O segundo eixo, “Literatura em diálogo com as ciências humanas e sociais”, está programado para ocorrer entre maio e junho. Já o terceiro eixo, que será realizado em agosto, intitulado “Literatura em diálogo com outras artes”, buscará expandir a compreensão do “Grande sertão” para esferas como música, teatro, cinema, artes visuais e outros caminhos literários.
Diálogos Múltiplos e Reflexões Profundas
A comissão organizadora, que inclui Camila Souza, do Leitorado Guimarães Rosa – Lengüitas; Bruno Viveiros, do Centro Universitário Estácio; Cláudia Campos Soares, da UFMG; Karla Cipreste, da UFP; e Florencia Donadi, da UNC, pretende oferecer um espaço rico em diálogos e reflexões profundas sobre a obra de Rosa. Camila ressalta que a estrutura em três eixos foi idealizada para mostrar a amplitude dos livros abordados. “Percebemos que os currículos dos convidados apresentavam diálogos com diversas áreas, e assim conseguimos mostrar ao público a dimensão retórica, social e artística dessas obras”, explica.
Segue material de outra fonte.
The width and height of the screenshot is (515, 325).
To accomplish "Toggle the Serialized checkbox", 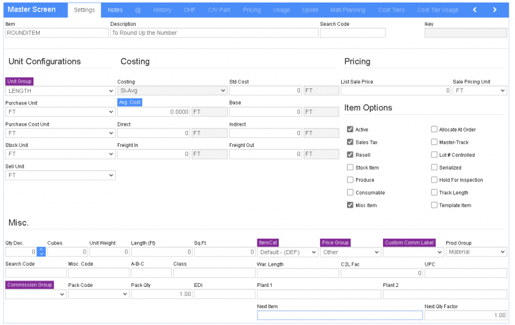I will [x=435, y=168].
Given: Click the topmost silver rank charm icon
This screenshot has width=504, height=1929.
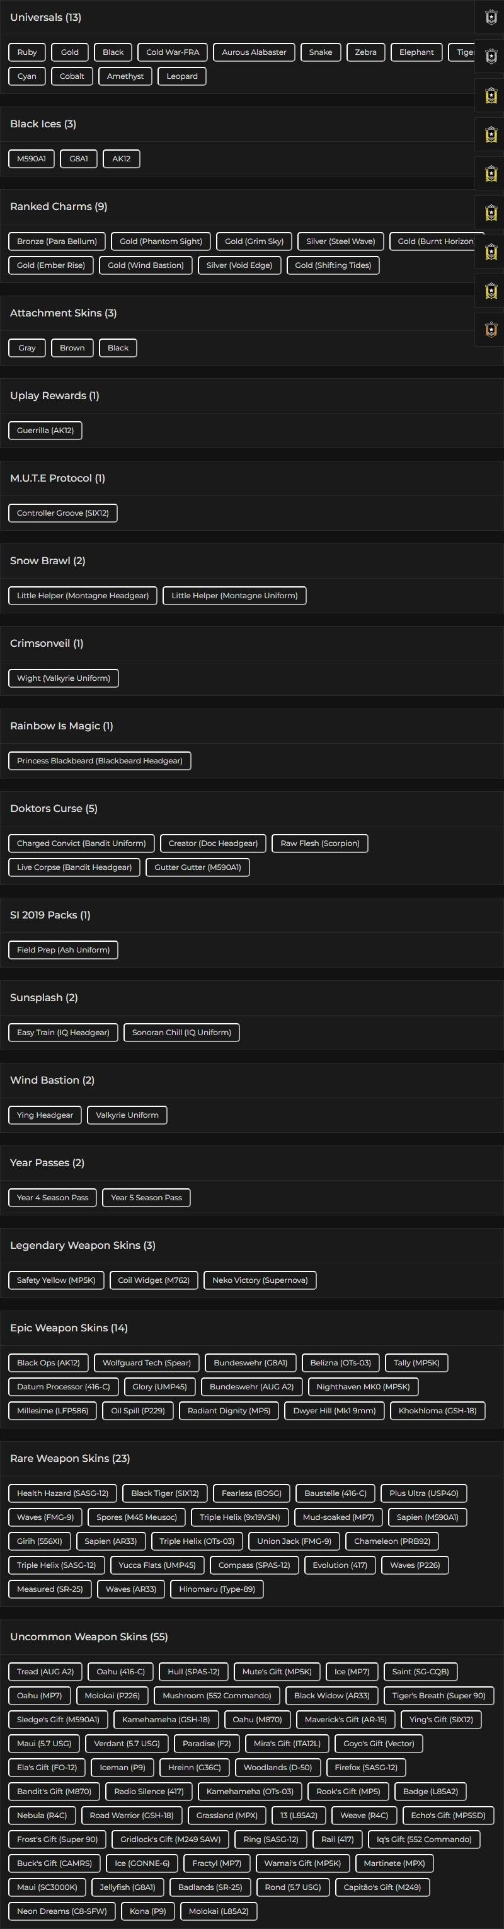Looking at the screenshot, I should (491, 17).
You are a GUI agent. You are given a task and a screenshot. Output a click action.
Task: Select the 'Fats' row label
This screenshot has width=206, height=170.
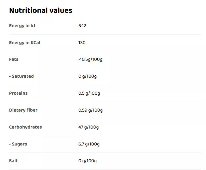click(14, 59)
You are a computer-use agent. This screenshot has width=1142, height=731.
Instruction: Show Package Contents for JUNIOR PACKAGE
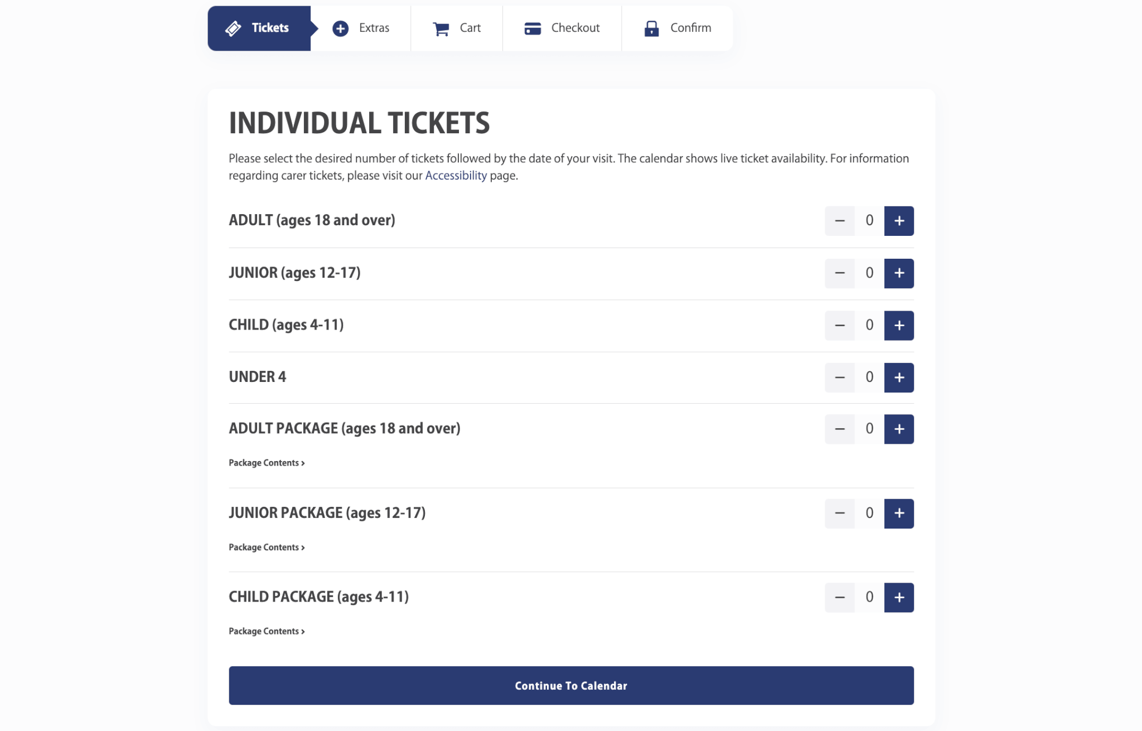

Reflexões sobre a Diversidade da Obra de Rosa
O processo de curadoria envolveu a seleção cuidadosa dos participantes. Nomes como Sabrina Sedlmayer, Wander Miranda, Silviano Santiago e José Miguel Wisnik, que encerrará o ciclo com sua conferência, são apenas algumas das vozes que enriquecerão a discussão. Camila destaca que essa pluralidade de perspectivas reflete as diversas veredas e travessias que a obra de Guimarães Rosa possibilita. “Estamos diante de vários sertões que serão explorados, assim como as reflexões que esses livros suscitam”, aponta a organizadora.
Temas em Debate e Conexões com Outras Áreas
Além disso, as palestras iniciais capturam a essência do ciclo, que busca explorar a interseção entre saberes, línguas e fronteiras, tendo Diadorim como uma figura central para a discussão de aberturas estéticas, políticas e identitárias que reafirmam a relevância contemporânea de “Grande sertão: veredas”. Os debatedores também contemplarão importantes questões de gênero e as aproximações de Rosa com pensadores como o filósofo Vilém Flusser e o escritor Mia Couto. Outros tópicos abordados incluem o espaço da ficção no sertão como um projeto literário, a educação linguística com base em “Grande sertão: veredas” e os desafios da tradução da obra.
Minas Gerais e as Veredas Futuras
Vale ressaltar que, em 2025, as instituições envolvidas já promoveram um ciclo anterior intitulado “Minas Gerais: outras veredas nas terras de Guimarães Rosa”. Camila revela que o foco daquele evento era ampliar a compreensão sobre a cultura mineira, abrangendo aspectos como história, arte, educação, oralidade, canção popular e literatura. No entanto, o novo ciclo se concentra especificamente nos livros, proporcionando um aprofundamento significativo nas diversas camadas que a obra de Rosa oferece. “Queríamos que os participantes realmente conhecessem o sertão mineiro e as nuances de Belo Horizonte. O público estava ansioso por um mergulho mais profundo nas obras, e é exatamente isso que iremos fazer agora”, conclui.
Programação do Ciclo
Abertura: Hoje (19/3), às 17h – Conferência “Diadorim, o aberto e o trans”, com o professor Raúl Antelo, mediada por Florencia Donadi.
Sessões: serão realizadas até agosto, abrangendo temas variados como retórica, crítica literária e as conexões de Rosa com outras artes.